Etat des lieux des générosités en France.
Par Laurence de Nervaux, responsable de l’Observatoire de la philanthropie de la Fondation de France, Daniel Bruneau, ancien Président de France Générosités et ex Directeur de la recherche de fonds et de la communication des petits frères des Pauvres, et Antoine Vaccaro, président du CerPhi .
L’Observatoire de la Philanthropie – Fondation de France, en partenariat avec le CerPhi et les principales organisations collectives s’intéressant au financement privé pour l’intérêt général (1), sous la conduite de Daniel Bruneau (2), s’est attelé à la lourde tâche de réaliser une réelle première en France : estimer et tracer les différentes sources de générosité des Français.
Mission pas impossible, mais ardue tant les ressources et les canaux d’acheminement sont divers et les outils comptables normatifs indigents.
Dans l’optique de disposer des sources les plus exhaustives possibles, les animateurs du projet ont retenu l’année 2015 comme année de référence des dons effectués ou des legs reçus.
Cette étude n’a pas la prétention d’atteindre d’emblée la promesse d’exhaustivité et de précision que nous pourrions espérer dans nos rêves. Elle est une première pierre posée d’un édifice statistique et comptable qui se complétera lors de chaque nouvelle édition.
Quels enseignements pouvons-nous tirer de ce premier exercice ?
Tout d’abord un montant global de 7,5 milliards d’euros, qui a surpris certains d’entre nous, plus pessimistes quant à la générosité de nos concitoyens particuliers et entreprises.
Une générosité majoritairement issue des particuliers, par les dons en déduction de l’impôt sur le revenu (2,6 milliards d’euros), par les dons en déduction de l’ISF (246 millions d’euros) et par les legs (estimés à 1 milliard d’euros).

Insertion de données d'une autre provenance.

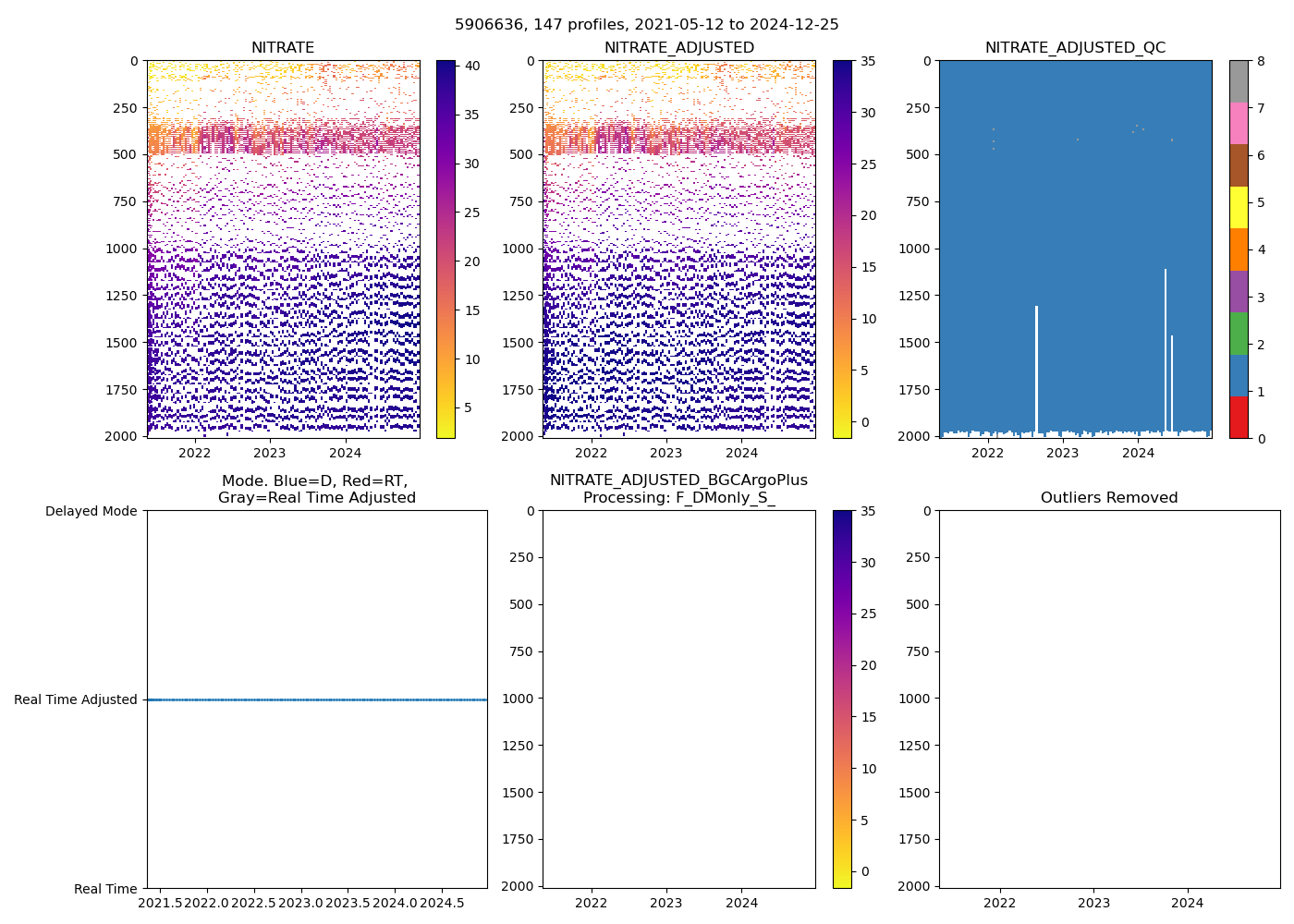Click the NITRATE plot's colorbar scale
1294x924 pixels.
click(446, 249)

L’ensemble des ressources en provenance des particuliers a connu une progression robuste jusqu’en 2015. Les données plus récentes montrent, cependant, un tassement de la progression des dons déduits de l’impôt sur le revenu en 2016. L’estimation du montant des legs, dépassant le milliard d’euros, qui peut connaître de fortes variations annuelles, semble confirmer son rôle de ressource stratégique et stable pour le secteur. En effet l’élasticité de ce type de ressources est moins sujet aux conjonctures que les dons courants.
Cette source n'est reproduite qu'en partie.